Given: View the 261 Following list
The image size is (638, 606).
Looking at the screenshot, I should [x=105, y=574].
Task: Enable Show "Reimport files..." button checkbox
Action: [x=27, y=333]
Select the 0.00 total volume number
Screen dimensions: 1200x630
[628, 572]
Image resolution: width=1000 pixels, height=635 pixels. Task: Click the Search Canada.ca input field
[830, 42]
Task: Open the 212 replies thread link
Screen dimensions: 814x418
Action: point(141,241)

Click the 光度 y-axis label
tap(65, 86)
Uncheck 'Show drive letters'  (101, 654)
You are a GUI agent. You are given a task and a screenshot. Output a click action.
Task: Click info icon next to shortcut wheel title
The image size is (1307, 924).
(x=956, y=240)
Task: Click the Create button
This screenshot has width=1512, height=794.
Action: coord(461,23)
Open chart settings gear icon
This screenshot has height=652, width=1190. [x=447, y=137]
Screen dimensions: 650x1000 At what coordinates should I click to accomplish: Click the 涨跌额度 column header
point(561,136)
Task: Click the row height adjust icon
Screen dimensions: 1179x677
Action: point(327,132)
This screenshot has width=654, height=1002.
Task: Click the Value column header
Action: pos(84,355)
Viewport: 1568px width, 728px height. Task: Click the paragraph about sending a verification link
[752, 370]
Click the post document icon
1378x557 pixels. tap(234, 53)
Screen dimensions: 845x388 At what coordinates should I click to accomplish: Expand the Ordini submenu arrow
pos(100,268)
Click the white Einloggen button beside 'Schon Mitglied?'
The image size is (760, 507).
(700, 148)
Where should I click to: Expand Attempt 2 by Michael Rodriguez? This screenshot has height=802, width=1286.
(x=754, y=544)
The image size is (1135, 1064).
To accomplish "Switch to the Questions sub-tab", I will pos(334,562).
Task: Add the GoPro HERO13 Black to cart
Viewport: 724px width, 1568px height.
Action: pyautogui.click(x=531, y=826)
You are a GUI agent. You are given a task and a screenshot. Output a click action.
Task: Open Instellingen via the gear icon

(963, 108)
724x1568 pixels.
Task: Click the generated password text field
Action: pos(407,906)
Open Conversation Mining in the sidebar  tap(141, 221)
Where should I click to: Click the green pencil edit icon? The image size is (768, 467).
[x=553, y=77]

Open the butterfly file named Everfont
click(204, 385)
::::::::::
EXERCISE BRIEF: Every record shown above should be set down again exactly.

ANSWER TO THIS TASK:
Given: View the 261 Following list
The image size is (638, 606).
Looking at the screenshot, I should [x=105, y=574].
Task: Enable Show "Reimport files..." button checkbox
Action: [x=27, y=333]
Select the 0.00 total volume number
Screen dimensions: 1200x630
[628, 572]
Image resolution: width=1000 pixels, height=635 pixels. Task: Click the Search Canada.ca input field
[830, 42]
Task: Open the 212 replies thread link
Screen dimensions: 814x418
Action: point(141,241)

Click the 光度 y-axis label
tap(65, 86)
Uncheck 'Show drive letters'  (101, 654)
You are a GUI agent. You are given a task and a screenshot. Output a click action.
Task: Click info icon next to shortcut wheel title
The image size is (1307, 924).
(x=956, y=240)
Task: Click the Create button
This screenshot has width=1512, height=794.
Action: coord(461,23)
Open chart settings gear icon
This screenshot has height=652, width=1190. [x=447, y=137]
Screen dimensions: 650x1000 At what coordinates should I click to accomplish: Click the 涨跌额度 column header
point(561,136)
Task: Click the row height adjust icon
Screen dimensions: 1179x677
Action: point(327,132)
This screenshot has width=654, height=1002.
Task: Click the Value column header
Action: pos(84,355)
Viewport: 1568px width, 728px height. Task: Click the paragraph about sending a verification link
[752, 370]
Click the post document icon
1378x557 pixels. tap(234, 53)
Screen dimensions: 845x388 At what coordinates should I click to accomplish: Expand the Ordini submenu arrow
pos(100,268)
Click the white Einloggen button beside 'Schon Mitglied?'
The image size is (760, 507).
(700, 148)
Where should I click to: Expand Attempt 2 by Michael Rodriguez? This screenshot has height=802, width=1286.
(x=754, y=544)
The image size is (1135, 1064).
To accomplish "Switch to the Questions sub-tab", I will pos(334,562).
Task: Add the GoPro HERO13 Black to cart
Viewport: 724px width, 1568px height.
Action: pyautogui.click(x=531, y=826)
You are a GUI agent. You are given a task and a screenshot. Output a click action.
Task: Open Instellingen via the gear icon

(963, 108)
724x1568 pixels.
Task: Click the generated password text field
Action: pos(407,906)
Open Conversation Mining in the sidebar  tap(141, 221)
Where should I click to: Click the green pencil edit icon? The image size is (768, 467).
[x=553, y=77]

Open the butterfly file named Everfont
click(204, 385)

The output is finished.